» **WORK TASK**
From the line containing "You are a GUI" to the last line of the data below, copy everything exactly and nothing else; pictures stay out.

*** SUPPLIED RECORDS ***

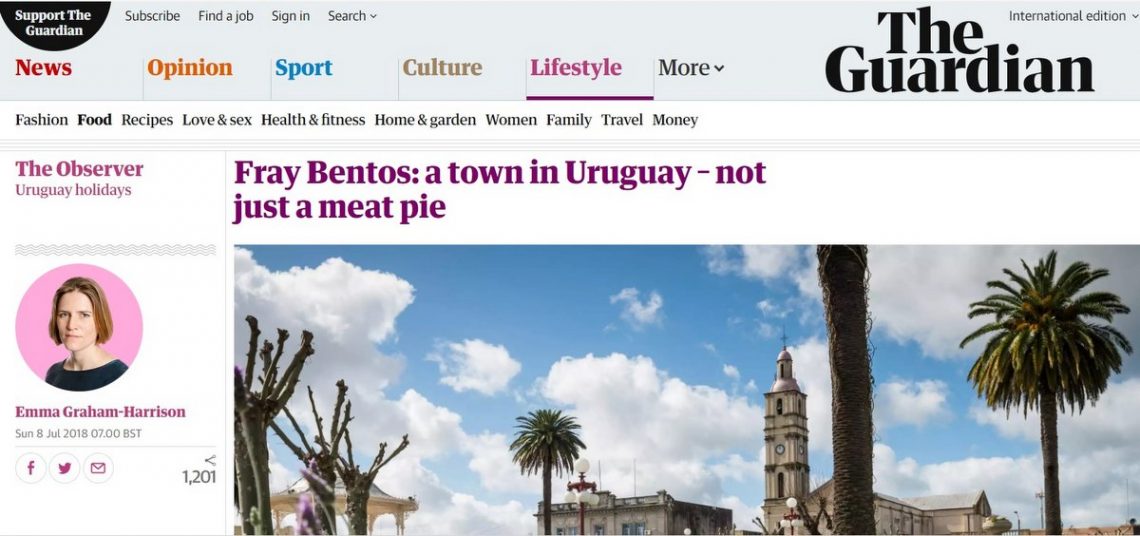
Task: Click The Guardian logo
Action: [959, 51]
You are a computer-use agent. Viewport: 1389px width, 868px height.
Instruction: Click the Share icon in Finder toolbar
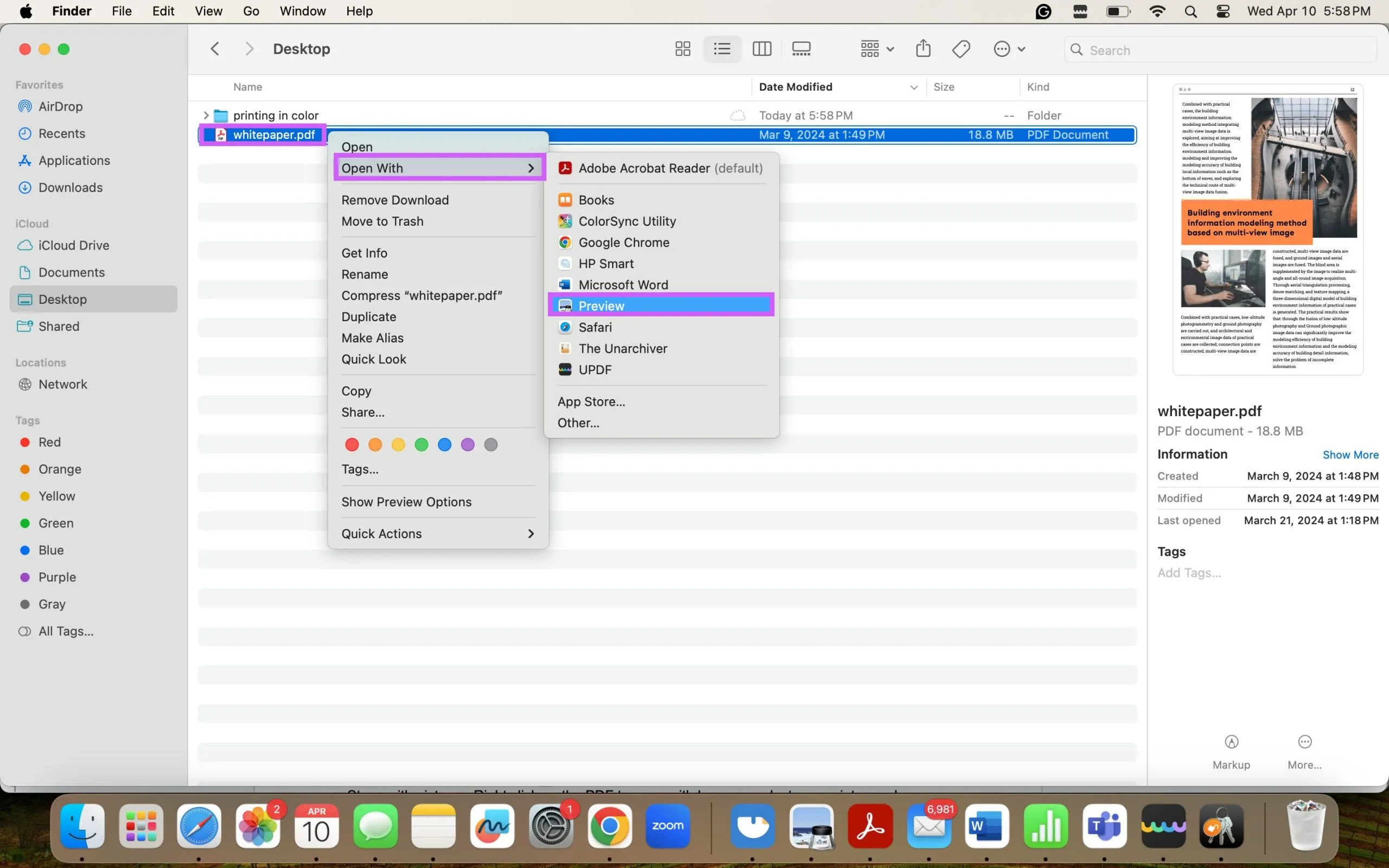click(922, 49)
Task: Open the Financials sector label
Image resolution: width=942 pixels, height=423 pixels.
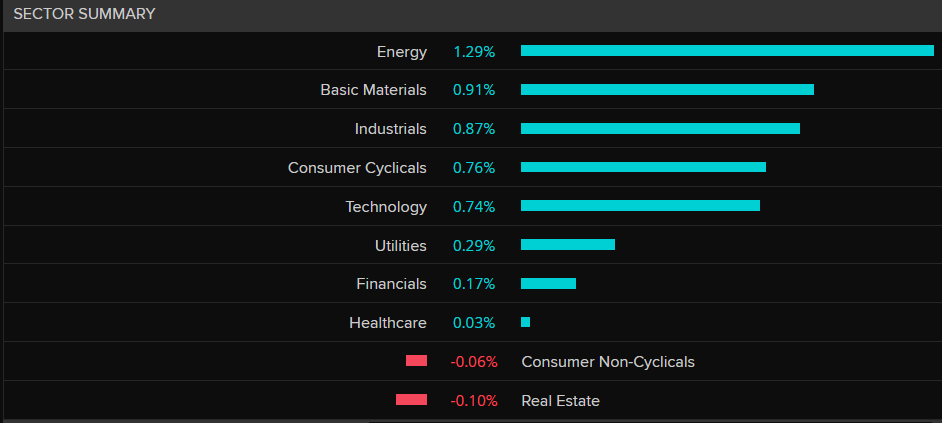Action: click(x=391, y=284)
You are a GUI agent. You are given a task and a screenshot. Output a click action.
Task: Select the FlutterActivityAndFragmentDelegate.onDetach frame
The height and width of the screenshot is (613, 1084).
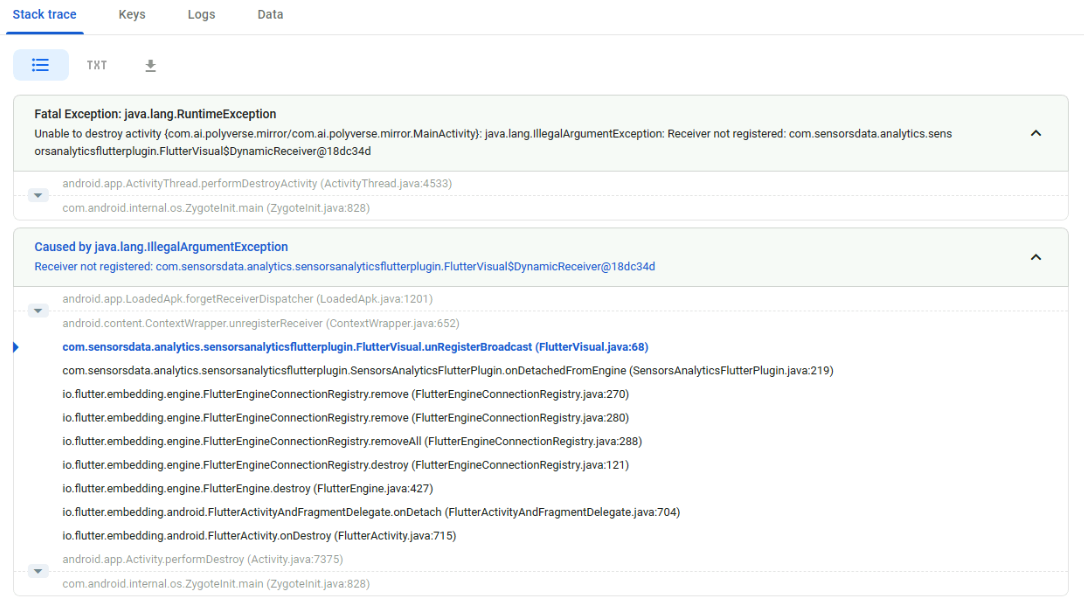(x=371, y=511)
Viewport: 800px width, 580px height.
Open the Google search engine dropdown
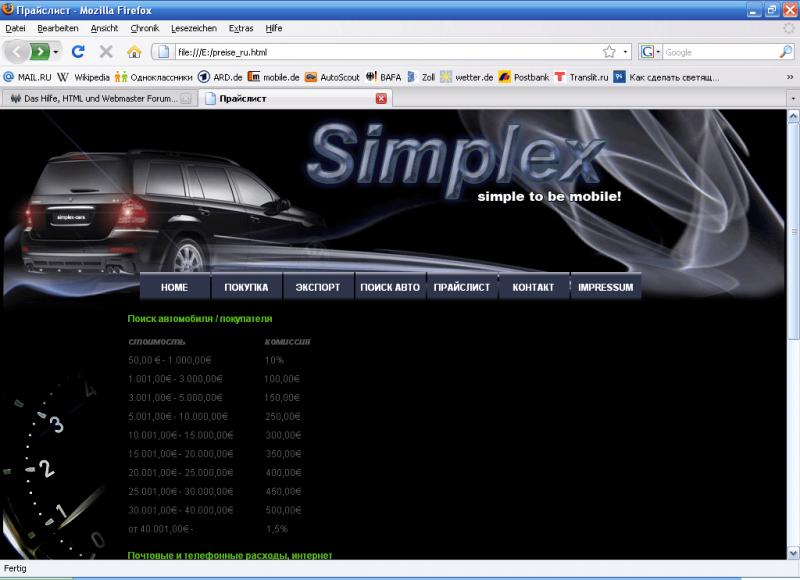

*** End of SUPPLIED RECORDS ***

» **ANSWER AREA**
You are a GUI agent. You are given a task and a screenshot. Output a click action.
Task: Select the FlutterActivityAndFragmentDelegate.onDetach frame
The height and width of the screenshot is (613, 1084).
(x=371, y=511)
Viewport: 800px width, 580px height.
Open the Google search engine dropdown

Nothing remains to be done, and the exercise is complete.